→ Your objective: Find each line in the items below that contains the word "agent" and copy those lines. Uppercase and lowercase count as different.
++++++++++
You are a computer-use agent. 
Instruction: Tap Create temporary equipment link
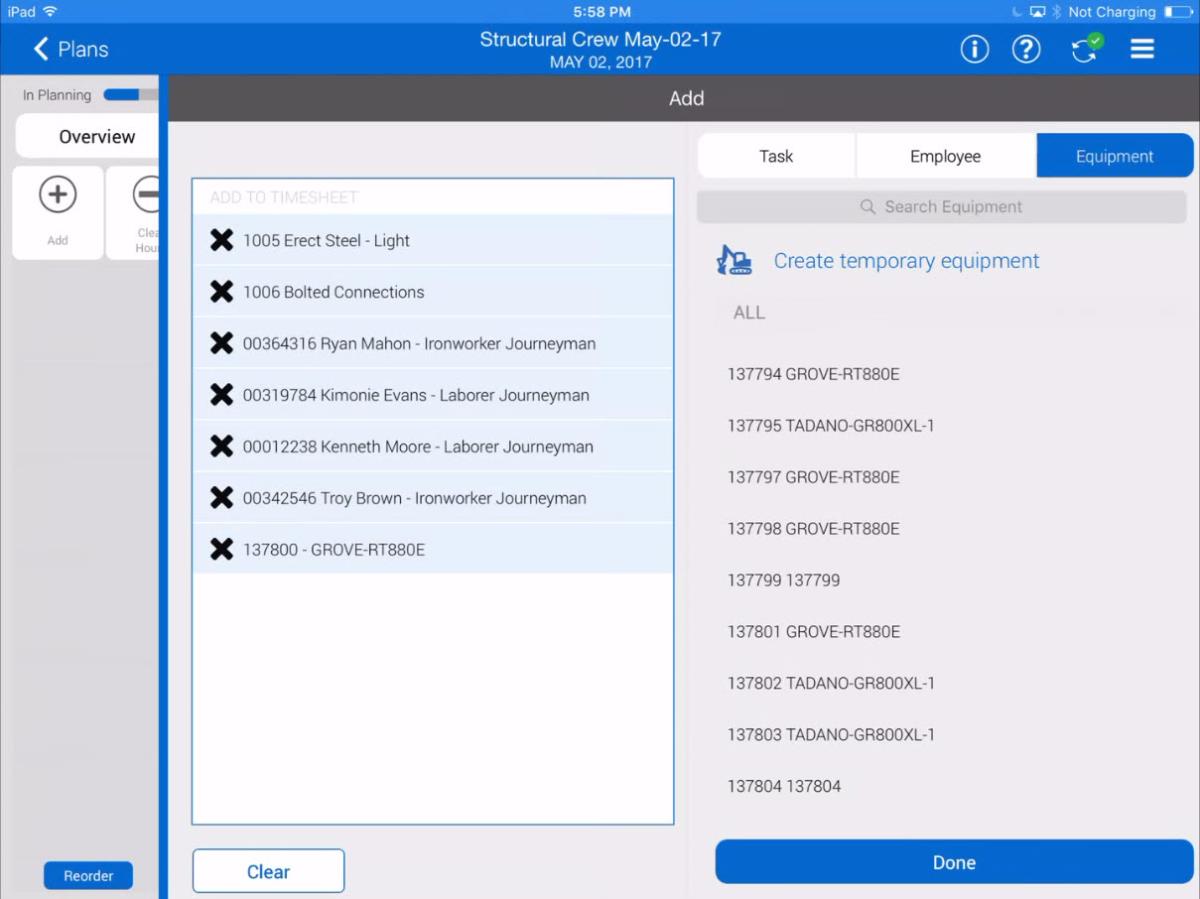(906, 261)
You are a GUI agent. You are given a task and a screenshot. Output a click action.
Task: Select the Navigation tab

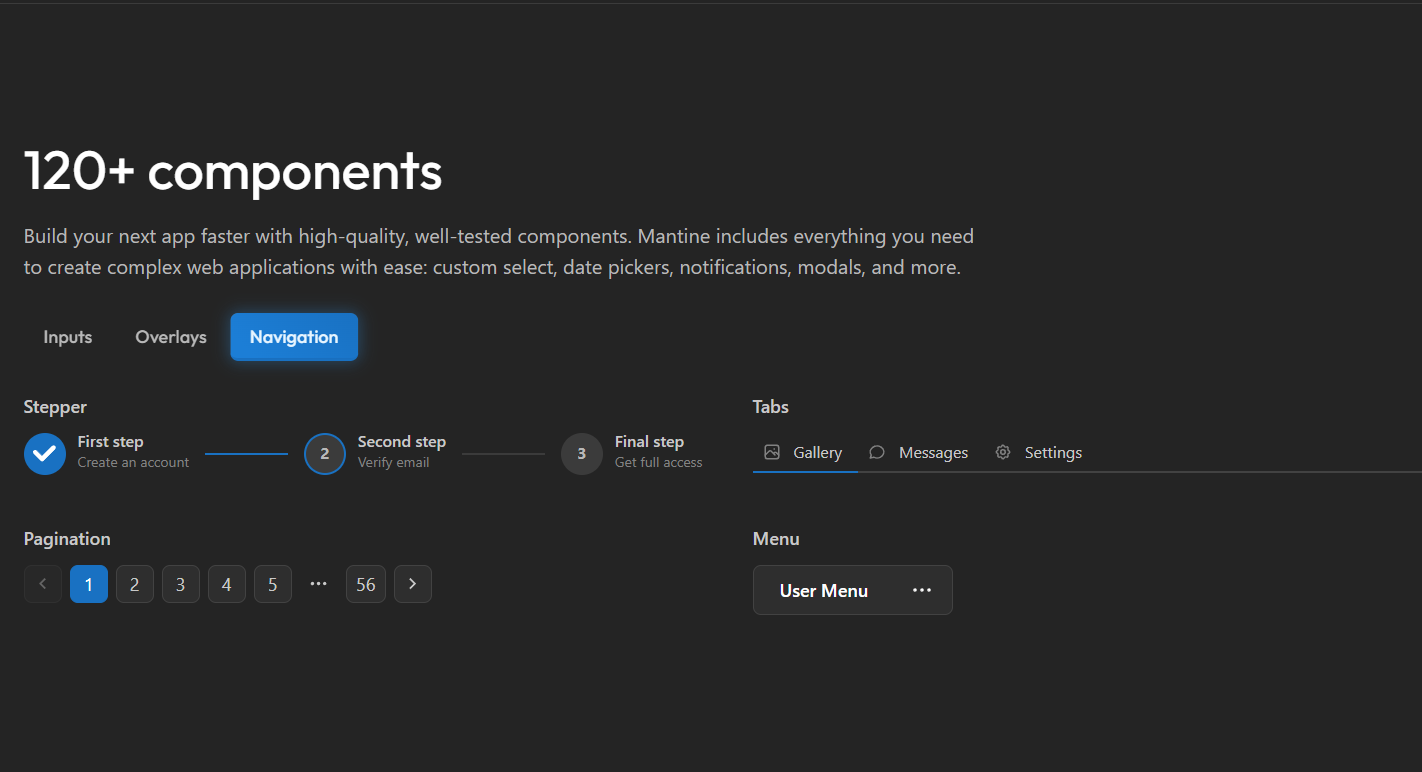294,337
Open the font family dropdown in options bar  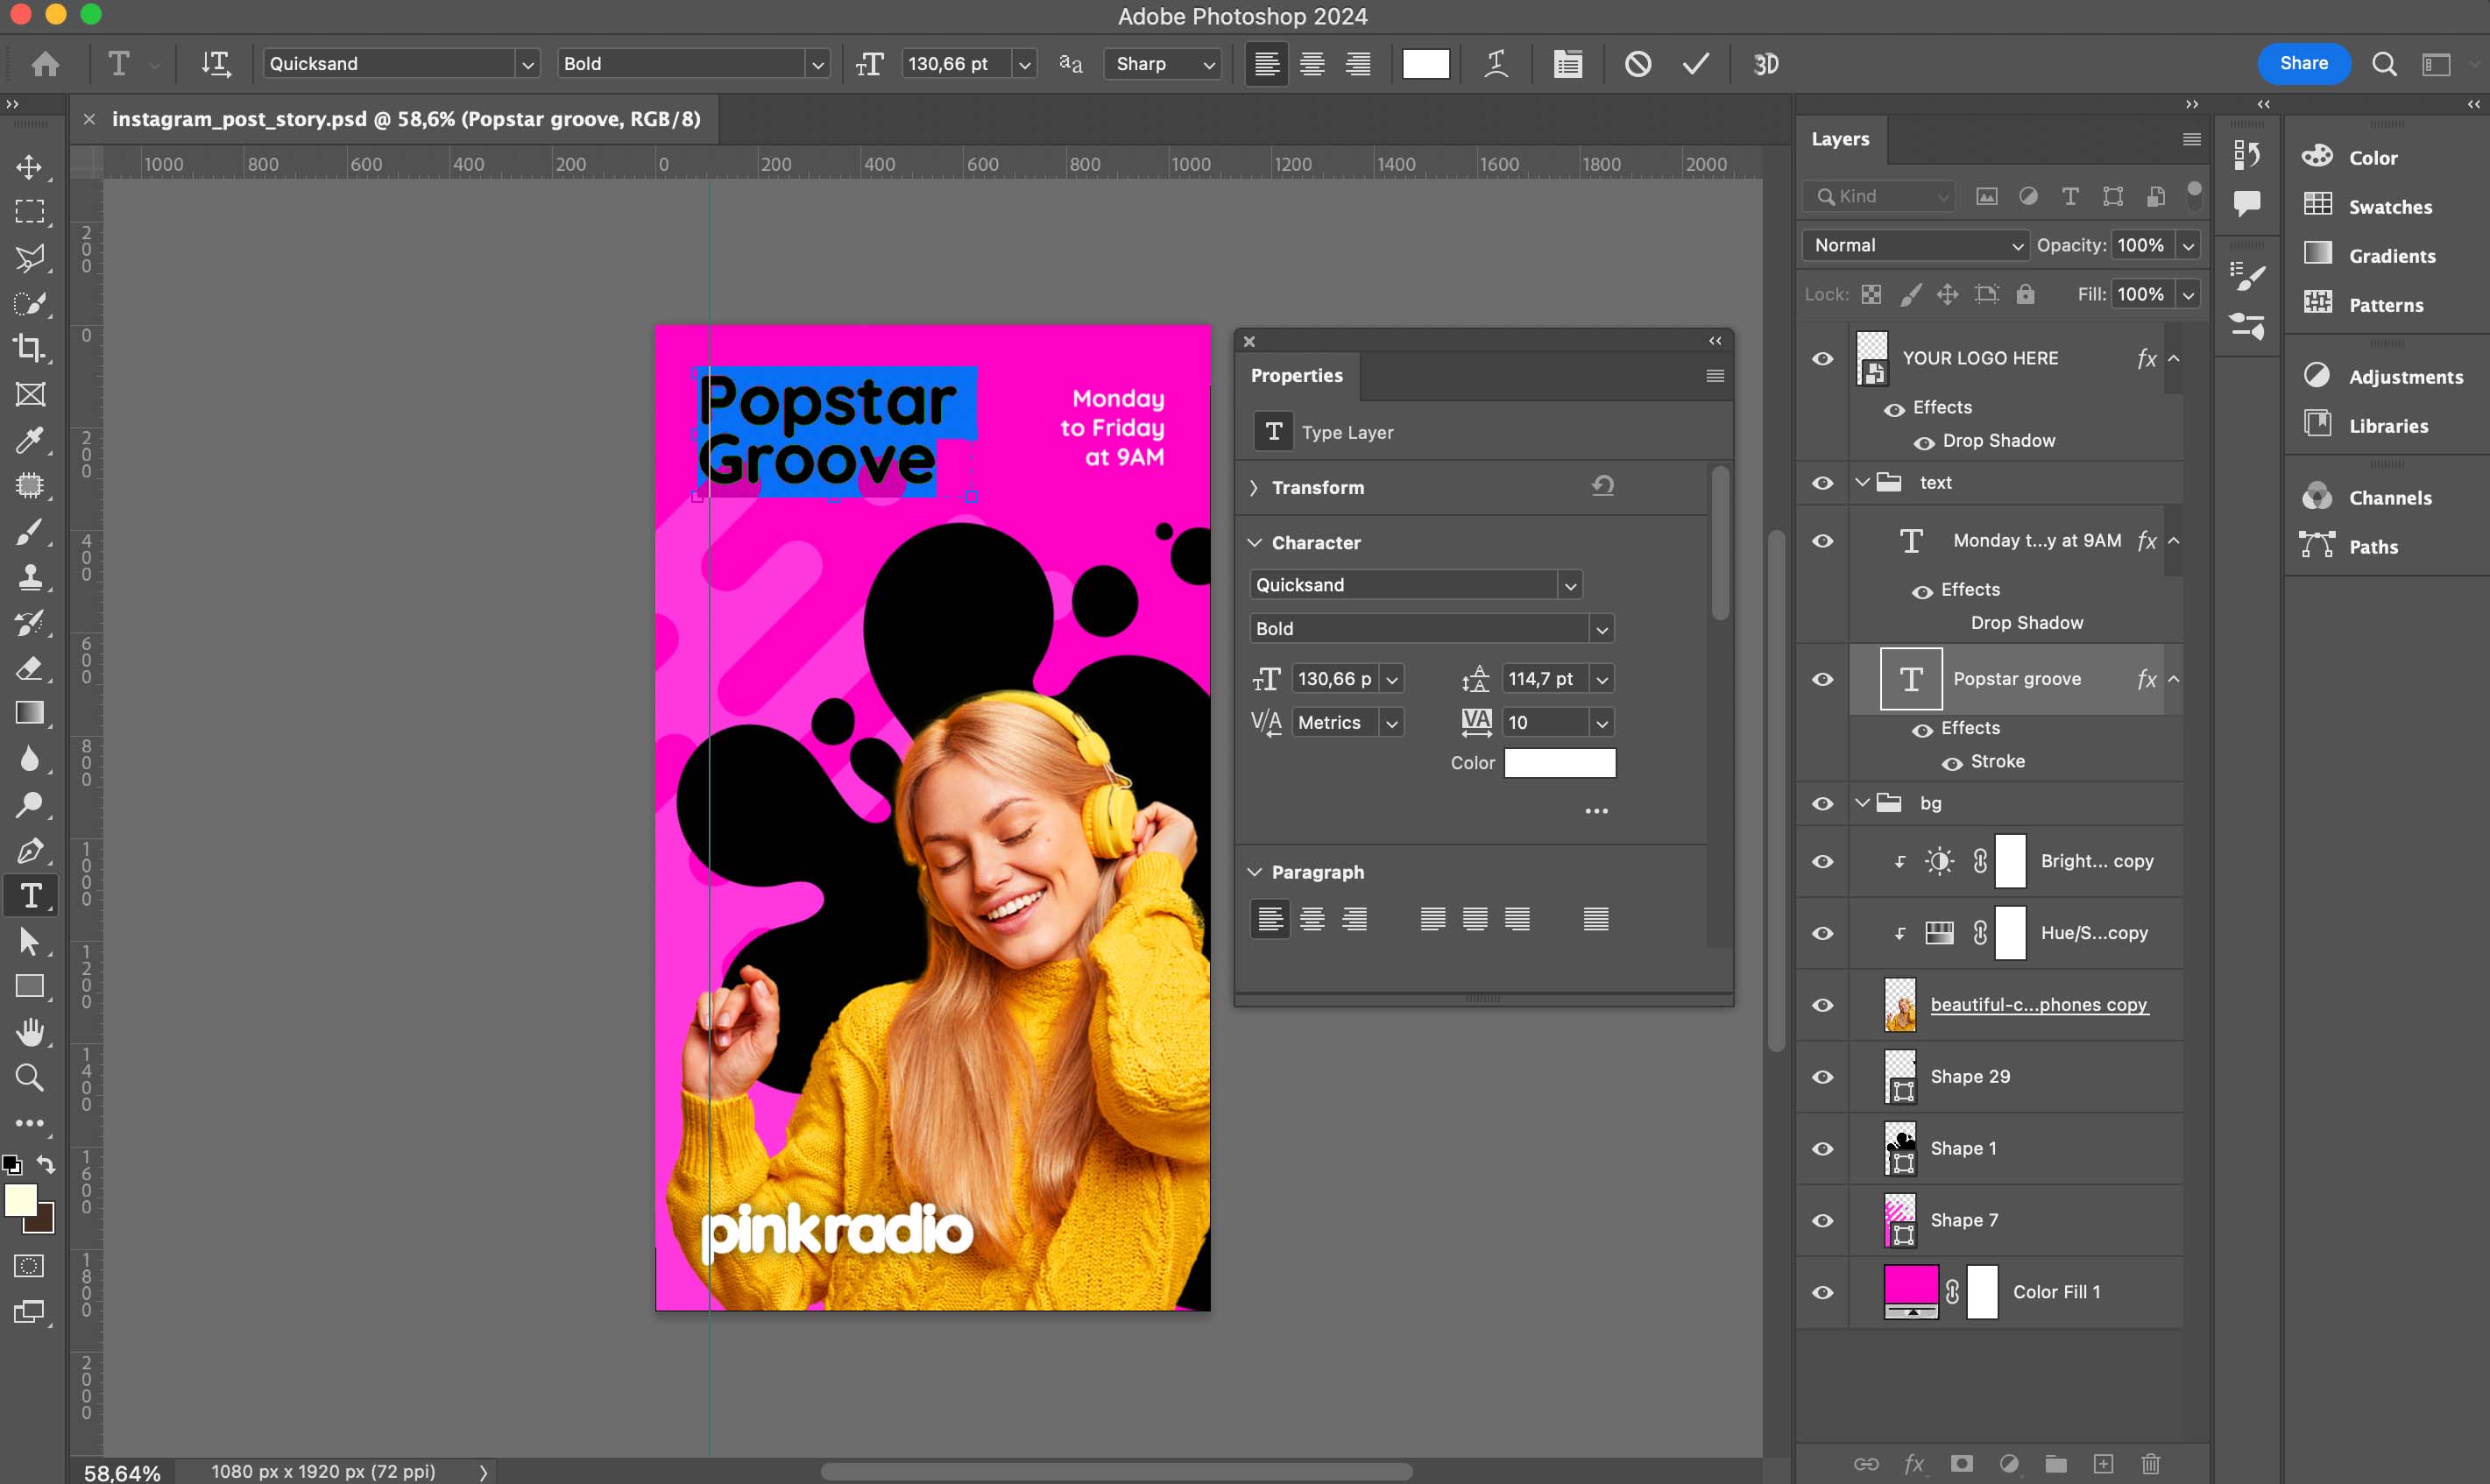[x=527, y=64]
++++++++++
→ Solution for this task:
You are a computer-use agent. 
You are a GUI agent. You are given a task and a screenshot. Output a click action.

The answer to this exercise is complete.